Monday, February 16, 2015

Lincoln's Ghost

It's snowing here in the mountains of Virginia, and tonight feels like the perfect time for a ghost story.  So bundle up, scoot closer to the fire, and let's celebrate President's Day the spooky way.

It is sometimes said that the most haunted home in America is the White House.  Countless stories of spirits and presences have been documented.  Presidents, first ladies, heads of state, and the staff have heard footsteps, disembodied voices, and mysterious creaks.  Occasionally, full-body apparitions have appeared only to fade when the witness ran screaming or fainted dead away.

Of course, there is one spirit that tops the list, being seen so frequently that it's earned the title of "The White House Ghost": the ghost of Abraham Lincoln.



The first person to see Lincoln's ghost was Grace Coolidge, who lived in the White house as first lady between 1923 and 1929.  One day, she reported seeing an apparition of in the Yellow Oval Room.  He stood with his back to her by the window, looking out over the Potomac.

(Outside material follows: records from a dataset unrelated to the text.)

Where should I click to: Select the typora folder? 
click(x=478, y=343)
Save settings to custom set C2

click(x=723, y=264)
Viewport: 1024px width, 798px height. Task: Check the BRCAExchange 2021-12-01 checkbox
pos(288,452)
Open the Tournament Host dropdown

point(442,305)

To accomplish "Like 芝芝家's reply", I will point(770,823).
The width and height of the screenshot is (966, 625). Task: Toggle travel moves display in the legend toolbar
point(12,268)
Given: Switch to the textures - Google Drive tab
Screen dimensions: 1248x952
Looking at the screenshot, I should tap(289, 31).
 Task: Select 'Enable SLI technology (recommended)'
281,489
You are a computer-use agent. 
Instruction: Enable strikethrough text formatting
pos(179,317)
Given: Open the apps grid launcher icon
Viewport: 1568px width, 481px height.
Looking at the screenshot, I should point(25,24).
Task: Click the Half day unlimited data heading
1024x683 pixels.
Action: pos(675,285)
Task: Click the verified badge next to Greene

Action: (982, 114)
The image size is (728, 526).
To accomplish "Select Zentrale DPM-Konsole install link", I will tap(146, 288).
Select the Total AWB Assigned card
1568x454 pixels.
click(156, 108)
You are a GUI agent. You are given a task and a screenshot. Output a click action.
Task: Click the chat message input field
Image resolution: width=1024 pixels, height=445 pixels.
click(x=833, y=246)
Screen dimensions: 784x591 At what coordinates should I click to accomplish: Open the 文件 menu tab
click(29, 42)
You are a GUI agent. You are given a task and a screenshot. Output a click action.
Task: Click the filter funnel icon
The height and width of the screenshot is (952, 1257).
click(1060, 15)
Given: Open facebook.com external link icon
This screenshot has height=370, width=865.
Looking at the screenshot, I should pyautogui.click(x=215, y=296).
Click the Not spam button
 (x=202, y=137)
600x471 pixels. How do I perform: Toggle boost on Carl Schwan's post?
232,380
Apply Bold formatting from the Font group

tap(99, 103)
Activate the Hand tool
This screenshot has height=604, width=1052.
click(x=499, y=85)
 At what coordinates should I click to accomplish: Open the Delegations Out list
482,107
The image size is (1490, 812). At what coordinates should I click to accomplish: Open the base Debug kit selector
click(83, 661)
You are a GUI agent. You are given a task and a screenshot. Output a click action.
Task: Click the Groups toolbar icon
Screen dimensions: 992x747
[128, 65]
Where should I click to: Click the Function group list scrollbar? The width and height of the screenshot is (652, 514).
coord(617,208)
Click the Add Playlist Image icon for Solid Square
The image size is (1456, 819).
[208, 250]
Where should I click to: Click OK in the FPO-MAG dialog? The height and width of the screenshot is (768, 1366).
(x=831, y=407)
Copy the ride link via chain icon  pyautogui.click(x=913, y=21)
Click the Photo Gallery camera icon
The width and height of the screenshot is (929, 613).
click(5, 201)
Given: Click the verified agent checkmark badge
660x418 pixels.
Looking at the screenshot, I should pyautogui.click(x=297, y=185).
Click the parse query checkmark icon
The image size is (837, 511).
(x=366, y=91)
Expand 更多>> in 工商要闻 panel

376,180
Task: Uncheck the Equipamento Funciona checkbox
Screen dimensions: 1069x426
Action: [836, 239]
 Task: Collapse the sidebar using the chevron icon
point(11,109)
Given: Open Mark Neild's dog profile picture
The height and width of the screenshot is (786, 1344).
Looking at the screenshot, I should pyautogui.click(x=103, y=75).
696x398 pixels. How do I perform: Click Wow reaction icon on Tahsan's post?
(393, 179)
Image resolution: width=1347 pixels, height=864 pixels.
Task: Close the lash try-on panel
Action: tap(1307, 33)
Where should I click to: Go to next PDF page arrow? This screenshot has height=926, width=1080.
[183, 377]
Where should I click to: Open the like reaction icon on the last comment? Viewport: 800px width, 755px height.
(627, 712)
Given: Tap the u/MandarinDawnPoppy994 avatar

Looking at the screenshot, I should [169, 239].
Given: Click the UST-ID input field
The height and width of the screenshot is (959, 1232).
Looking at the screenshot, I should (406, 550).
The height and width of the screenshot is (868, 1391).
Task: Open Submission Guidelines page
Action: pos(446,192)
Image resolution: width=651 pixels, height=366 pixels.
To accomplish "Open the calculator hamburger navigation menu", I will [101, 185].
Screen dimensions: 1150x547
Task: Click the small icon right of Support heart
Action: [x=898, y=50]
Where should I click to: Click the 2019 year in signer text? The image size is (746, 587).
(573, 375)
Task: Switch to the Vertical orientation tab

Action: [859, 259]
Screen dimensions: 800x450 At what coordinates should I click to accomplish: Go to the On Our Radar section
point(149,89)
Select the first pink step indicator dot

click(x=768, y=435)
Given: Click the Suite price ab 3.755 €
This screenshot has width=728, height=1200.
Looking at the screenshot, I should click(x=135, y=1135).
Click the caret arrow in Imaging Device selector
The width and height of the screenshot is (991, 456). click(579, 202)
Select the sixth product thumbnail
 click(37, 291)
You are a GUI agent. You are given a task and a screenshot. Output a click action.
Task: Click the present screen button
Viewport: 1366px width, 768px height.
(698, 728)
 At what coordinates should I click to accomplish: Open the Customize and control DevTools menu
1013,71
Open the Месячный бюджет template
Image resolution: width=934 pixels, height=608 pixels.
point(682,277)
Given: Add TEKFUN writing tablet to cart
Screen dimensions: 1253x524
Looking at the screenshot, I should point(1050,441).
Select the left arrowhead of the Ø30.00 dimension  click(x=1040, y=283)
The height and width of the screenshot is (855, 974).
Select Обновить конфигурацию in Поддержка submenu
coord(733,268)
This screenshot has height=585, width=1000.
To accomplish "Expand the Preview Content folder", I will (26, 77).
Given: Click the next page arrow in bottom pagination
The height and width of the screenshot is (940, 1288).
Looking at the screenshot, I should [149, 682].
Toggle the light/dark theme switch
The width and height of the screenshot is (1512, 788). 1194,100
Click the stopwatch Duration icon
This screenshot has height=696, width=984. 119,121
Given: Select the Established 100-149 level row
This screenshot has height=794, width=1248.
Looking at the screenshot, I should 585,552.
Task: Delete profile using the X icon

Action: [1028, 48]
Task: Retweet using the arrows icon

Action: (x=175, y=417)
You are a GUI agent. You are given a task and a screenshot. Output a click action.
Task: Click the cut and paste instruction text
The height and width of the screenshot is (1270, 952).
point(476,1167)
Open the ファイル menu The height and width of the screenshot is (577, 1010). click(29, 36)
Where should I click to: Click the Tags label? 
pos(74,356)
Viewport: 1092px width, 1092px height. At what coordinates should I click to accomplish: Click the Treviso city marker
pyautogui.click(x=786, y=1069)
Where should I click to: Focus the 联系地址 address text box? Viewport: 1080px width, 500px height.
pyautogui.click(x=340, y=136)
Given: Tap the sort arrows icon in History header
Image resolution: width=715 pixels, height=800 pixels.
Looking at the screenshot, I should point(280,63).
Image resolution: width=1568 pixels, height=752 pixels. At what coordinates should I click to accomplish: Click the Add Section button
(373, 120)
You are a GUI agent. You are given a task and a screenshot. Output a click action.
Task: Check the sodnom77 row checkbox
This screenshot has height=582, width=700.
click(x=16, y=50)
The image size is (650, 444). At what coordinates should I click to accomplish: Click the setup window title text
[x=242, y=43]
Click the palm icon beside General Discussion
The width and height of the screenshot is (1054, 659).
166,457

In 1942, Queen Wilhelmina of the Netherlands heard footsteps in the hall outside her bedroom door.  As it was midnight, she was surprised when a knock came.  She answered it.  On the other side of the door stood Lincoln, in frock coat and top hat.  Wilhelmina fainted dead away.

However, that was not the only bedroom to be visited.  Many anonymous eyewitnesses reported hearing footsteps inside and outside the Lincoln bedroom at night.  Sometimes a knock would come at the door to the bedroom, and when answered by the occupant, there would be only empty air.  Undoubtedly, that room where Lincoln himself spent countless sleepless nights is the most haunted.

Plenty have seen him lying in repose on the bed.  Others have seen him going about his everyday business.  Famously, Mary Eben, secretary to Eleanor Roosevelt, looked into the room one day.  At the end of the bed, she saw the long-limbed figure of Lincoln sitting. pulling on his boots.  Immediately, she ran from the room "terribly wrought up".  Other accounts say she was screaming.

Others reacted to the ghost of Lincoln more stoically.  Winston Churchill disliked staying in the Lincoln bedroom.  But, despite his unease, there he slept during a visit in the '40s.  He was unwinding in the bathtub after a long day, smoking his cigar, and drinking scotch.  Even though I can't imagine why you would leave such bliss, he eventually rose from the bath and, wearing nothing but his cigar, walked into the bedchamber.  He was shocked to see Lincoln standing by the fireplace, leaning on the mantle.  According to the story Churchill told, the British leader then said "Good evening, Mr. President.  You seem to have me at a disadvantage!"  Lincoln smiled softly and disappeared.


However frightening these stories of Lincoln, they don't compare to the other ghost that haunts the White House.  At age 11, Willie Lincoln died of illness- most likely typhoid fever.  The death nearly drove his mother Mary Todd to insanity, and his father into a deep depression.

Willie's ghost was seen as early as the 1870s during the Grant administration, but has haunted the House for many years since.  In the 1960s, LBJ's daughter, Lynda Bird Johnson Robb saw Willie's ghost.  She was staying in the room he'd died in.  She said she talked to him.

Whether these ghosts are merely hallucinations and the settling of a centuries-old house, we may never know.  But one thing is for certain, something haunts the greatest house in the land, even if it's just memories.